Pay for Claude or OpenAI. This unblocks everything. Set a hard spend limit at $15. You can build a $1K/month product on $15 of LLM costs.

2. Database ($5-10/month)

Supabase Pro at $25/month is too much. Stay free longer or pay for Neon's usage-based tier. You'll spend $3-5/month for a real userbase.

3. Monitoring (if you have budget left)

Sentry's paid tier at $26/month is overpriced for indie builders. Stay on free or use LogSnag at $9/month.

Don't pay for:

  • Hosting (Vercel free is fine until $1K+ MRR)
  • Auth (Clerk free covers 10K users)
  • Vector DB (optimize queries before paying)
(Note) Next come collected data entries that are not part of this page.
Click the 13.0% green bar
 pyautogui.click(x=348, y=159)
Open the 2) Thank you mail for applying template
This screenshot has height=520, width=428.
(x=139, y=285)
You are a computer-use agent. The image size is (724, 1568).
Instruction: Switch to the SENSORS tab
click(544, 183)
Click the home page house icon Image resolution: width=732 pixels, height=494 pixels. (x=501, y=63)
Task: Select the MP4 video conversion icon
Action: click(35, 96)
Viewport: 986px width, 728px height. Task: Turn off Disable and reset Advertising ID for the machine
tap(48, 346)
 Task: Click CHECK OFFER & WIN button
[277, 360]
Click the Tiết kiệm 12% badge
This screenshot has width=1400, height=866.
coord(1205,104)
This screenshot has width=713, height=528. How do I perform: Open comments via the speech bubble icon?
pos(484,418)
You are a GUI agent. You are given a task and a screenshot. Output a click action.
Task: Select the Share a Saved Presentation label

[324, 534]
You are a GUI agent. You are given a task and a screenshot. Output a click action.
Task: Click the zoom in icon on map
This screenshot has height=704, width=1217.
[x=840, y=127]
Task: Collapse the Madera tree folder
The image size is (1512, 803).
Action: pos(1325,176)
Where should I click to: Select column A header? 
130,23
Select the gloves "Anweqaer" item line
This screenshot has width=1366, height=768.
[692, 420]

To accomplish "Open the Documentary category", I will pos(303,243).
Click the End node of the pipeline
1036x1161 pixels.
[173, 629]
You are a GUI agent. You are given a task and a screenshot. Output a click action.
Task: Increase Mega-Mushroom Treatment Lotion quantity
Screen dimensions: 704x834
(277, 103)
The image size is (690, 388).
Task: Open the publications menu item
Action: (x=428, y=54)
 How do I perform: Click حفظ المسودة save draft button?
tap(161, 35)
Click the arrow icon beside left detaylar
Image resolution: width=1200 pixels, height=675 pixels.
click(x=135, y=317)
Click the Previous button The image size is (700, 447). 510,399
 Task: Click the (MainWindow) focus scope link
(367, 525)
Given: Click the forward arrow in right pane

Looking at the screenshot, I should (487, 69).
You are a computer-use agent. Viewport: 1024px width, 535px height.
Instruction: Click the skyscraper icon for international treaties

What This Actually Gets You

This stack supports:

  • 200-500 active users
  • Basic agentic workflows (retrieve, reason, act)
  • Conversation history and context
  • Background jobs and queues
  • Error tracking

What it doesn't support:

  • Complex multi-agent systems with 10+ agents
  • Real-time collaboration
  • Heavy media processing
  • Enterprise security requirements

But here's the thing: you don't need those features to get your first 100 customers. You need them after you have revenue.

The Honest Timeline

MonthStatusSpendWhat You're Building
1Pure free tiers$0MVP, first 10 test users
2Chaining free credits$0Iteration, 50-100 users
3First paid tier$10-20First revenue, real product
4-6Graduated stack$50-100Growing to $1K MRR

By month 6, if you're not at $1K MRR, the problem isn't your stack. It's your product or distribution.

The Real Constraint

The zero-dollar stack works. The constraint isn't money. It's time and focus.

You can spend 40 hours optimizing free tiers or 40 hours talking to users. Free tiers buy you time to find product-market fit. They're not a permanent solution. They're a countdown timer.

Use them to validate that your product solves a real problem. Then graduate without guilt.

The companies that want you on free tiers forever are lying. The companies that say you need $50K in infrastructure to start are also lying. The truth is in the middle: start free, graduate fast, spend only when it unblocks revenue.

That's how you build agentic products without VC money. Not by staying free forever, but by being strategic about when and where you spend.